## [Activity]
The records sit below. Return every line in them that holds the word "title".

↓↓↓

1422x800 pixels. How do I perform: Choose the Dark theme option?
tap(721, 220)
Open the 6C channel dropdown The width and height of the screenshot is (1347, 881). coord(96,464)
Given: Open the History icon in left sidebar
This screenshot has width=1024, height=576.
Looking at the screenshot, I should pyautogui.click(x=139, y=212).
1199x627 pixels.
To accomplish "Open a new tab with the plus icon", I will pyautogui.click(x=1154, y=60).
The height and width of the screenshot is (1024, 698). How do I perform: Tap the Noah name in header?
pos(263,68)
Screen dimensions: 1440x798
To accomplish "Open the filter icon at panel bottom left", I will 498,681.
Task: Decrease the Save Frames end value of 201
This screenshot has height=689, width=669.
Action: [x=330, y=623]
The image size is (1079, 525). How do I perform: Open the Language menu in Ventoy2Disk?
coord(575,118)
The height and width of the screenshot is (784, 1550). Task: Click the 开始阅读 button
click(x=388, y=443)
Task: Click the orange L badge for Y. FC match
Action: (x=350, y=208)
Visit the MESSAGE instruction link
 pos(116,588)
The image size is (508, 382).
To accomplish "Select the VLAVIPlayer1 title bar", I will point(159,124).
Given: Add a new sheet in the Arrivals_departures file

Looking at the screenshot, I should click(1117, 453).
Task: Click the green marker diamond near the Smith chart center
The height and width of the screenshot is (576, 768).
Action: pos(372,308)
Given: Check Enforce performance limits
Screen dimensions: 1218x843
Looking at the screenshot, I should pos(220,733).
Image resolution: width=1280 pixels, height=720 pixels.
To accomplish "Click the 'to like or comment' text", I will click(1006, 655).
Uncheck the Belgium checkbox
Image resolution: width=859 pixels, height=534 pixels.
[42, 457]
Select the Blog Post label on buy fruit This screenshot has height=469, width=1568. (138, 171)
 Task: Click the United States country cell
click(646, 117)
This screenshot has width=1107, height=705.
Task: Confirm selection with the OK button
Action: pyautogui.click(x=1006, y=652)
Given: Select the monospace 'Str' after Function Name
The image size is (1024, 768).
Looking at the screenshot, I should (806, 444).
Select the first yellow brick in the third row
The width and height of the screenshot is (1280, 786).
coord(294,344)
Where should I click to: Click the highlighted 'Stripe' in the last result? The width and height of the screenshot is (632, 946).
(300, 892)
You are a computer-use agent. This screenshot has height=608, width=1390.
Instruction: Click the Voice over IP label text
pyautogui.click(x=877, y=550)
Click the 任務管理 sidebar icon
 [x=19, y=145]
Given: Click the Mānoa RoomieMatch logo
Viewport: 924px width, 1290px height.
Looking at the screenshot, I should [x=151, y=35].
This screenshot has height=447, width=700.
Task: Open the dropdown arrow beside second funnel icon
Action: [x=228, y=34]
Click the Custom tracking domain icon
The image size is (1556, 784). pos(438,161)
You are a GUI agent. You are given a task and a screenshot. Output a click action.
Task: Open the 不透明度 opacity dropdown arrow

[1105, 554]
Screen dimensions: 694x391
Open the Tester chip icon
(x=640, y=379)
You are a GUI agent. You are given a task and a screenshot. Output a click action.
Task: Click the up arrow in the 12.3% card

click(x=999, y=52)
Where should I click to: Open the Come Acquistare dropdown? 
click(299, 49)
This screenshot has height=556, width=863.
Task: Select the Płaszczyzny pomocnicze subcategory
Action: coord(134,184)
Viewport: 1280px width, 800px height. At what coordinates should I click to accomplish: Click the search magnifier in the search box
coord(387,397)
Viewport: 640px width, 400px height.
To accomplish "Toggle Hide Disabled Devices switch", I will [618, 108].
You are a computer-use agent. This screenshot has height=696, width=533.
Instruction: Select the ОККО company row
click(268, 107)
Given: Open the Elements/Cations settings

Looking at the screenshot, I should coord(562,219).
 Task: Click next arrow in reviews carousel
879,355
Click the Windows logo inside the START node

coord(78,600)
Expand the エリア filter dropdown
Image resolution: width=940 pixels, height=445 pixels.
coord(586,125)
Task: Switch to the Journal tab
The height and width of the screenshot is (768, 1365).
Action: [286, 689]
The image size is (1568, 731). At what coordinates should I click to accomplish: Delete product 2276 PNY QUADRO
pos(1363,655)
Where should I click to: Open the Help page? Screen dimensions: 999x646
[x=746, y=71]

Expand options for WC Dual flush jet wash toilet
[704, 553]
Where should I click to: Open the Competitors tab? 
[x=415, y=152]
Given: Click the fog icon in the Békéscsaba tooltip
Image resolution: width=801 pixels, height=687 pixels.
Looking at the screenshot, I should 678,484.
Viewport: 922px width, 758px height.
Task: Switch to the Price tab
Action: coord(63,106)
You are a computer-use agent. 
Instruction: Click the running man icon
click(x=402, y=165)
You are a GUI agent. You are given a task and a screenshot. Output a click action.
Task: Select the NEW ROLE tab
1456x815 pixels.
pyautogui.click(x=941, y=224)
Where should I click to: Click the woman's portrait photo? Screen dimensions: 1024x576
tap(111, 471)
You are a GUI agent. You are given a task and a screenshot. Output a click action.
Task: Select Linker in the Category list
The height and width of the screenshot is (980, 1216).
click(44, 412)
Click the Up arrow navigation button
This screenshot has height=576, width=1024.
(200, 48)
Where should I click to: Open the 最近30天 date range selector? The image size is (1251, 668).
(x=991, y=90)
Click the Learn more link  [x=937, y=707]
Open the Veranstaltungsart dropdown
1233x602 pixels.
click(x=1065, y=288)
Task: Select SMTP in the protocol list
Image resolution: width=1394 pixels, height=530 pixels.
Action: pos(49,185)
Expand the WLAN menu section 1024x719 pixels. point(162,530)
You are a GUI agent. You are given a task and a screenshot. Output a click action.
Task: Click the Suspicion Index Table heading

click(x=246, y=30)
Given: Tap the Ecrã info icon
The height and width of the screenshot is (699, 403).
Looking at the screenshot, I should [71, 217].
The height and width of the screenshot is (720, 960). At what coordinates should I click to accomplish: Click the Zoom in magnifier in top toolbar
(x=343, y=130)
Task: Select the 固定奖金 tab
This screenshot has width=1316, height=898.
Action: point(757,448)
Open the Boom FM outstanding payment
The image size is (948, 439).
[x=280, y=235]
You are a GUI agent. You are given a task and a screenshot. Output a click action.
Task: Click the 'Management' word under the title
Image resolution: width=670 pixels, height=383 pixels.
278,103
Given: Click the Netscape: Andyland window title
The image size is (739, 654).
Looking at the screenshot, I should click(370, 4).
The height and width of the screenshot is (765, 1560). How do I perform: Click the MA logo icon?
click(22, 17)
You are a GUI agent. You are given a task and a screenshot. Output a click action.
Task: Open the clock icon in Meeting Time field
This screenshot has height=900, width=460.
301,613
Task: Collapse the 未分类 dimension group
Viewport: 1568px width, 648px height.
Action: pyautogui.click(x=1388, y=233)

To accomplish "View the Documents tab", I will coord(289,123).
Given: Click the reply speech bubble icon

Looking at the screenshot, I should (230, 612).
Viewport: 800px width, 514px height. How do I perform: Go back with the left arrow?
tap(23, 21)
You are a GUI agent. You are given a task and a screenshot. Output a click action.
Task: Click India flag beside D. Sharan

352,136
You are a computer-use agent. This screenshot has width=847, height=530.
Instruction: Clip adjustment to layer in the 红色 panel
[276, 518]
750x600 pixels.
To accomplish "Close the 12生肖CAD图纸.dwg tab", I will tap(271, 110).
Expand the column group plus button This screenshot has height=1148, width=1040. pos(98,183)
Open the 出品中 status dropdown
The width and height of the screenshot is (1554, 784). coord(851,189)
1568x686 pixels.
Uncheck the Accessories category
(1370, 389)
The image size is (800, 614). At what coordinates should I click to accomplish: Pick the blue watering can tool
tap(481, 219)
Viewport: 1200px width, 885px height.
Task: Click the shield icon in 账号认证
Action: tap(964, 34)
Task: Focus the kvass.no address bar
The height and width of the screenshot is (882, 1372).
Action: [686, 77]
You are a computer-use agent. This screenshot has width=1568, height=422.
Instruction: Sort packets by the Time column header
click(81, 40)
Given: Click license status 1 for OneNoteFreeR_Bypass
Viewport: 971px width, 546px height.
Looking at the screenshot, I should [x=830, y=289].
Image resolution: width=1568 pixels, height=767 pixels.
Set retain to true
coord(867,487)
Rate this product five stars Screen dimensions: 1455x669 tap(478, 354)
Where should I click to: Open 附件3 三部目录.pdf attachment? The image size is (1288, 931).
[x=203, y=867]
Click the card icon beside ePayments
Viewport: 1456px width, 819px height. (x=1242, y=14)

↑↑↑

## [Answer below]
To accomplish "Select the VLAVIPlayer1 title bar", I will point(159,124).
Task: Click the 'Management' word under the title
Given: Click the Netscape: Andyland window title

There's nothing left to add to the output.